Thursday, July 27, 2017

By treating women passengers differently, Vistara may've just changed flying in India

With its Woman Flyer service, Vistara has begun offering to help women flying solo with their bags, escort them to and from their ground transportation, and give them preferred window and aisle seats on their flights—no middles. The New Delhi-based airline says between 75 and 100 women use the complimentary service each day. It is believed to be the first airline to offer such a service.

Sanjiv Kapoor, Vistara’s chief strategy and commercial officer, said the airline began offering it after noticing women seeking help after their planes had landed. “Our staff is equipped to help women travelling alone with the booking of airport-authorized taxis, as well as escort them to the airport taxi stand upon their request,” Kapoor said via email. “This service is a sincere effort to ensure peace of mind of our women customers.”

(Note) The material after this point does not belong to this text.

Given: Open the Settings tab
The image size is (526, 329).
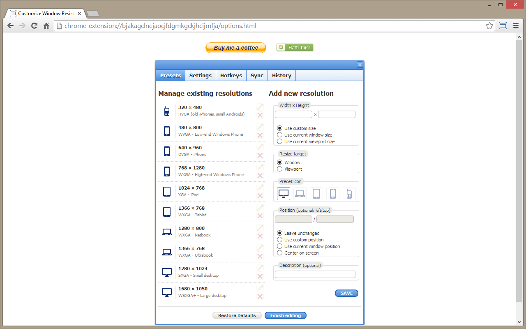Looking at the screenshot, I should [x=200, y=75].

India is forecast to become the world’s sixth-largest business travel market by 2019, according to the Global Business Travel Association, but it’s gained an international reputation for being unsafe for women—particularly since the brutal 2012 gang rape, torture, and murder of a medical student attacked on a public bus in New Delhi.

In its notices to Americans about travelling to India, the U.S. State Department is blunt on the danger of sexual assault: “U.S. citizens, particularly women, are cautioned not to travel alone in India.” Australia and the United Kingdom offer similar, slightly more circumscribed warnings for women to avoid travelling alone on Indian public transit. In sexual assault cases in India, “successful prosecutions are rare,” Australia’s Department of Foreign Affairs and Trade advises. Street harassment, controversially known as “Eve teasing,” is common.
Vistara, meanwhile, hopes to extend its new service for women to international flights once it expands outside of India. In May, Bloomberg News reported that the airline, which flies an all-Airbus A320 domestic fleet, was seeking to recruit pilots trained on Boeing Co. aircraft—a signal the carrier is considering leasing or buying Boeing jets for longer-haul routes outside the country.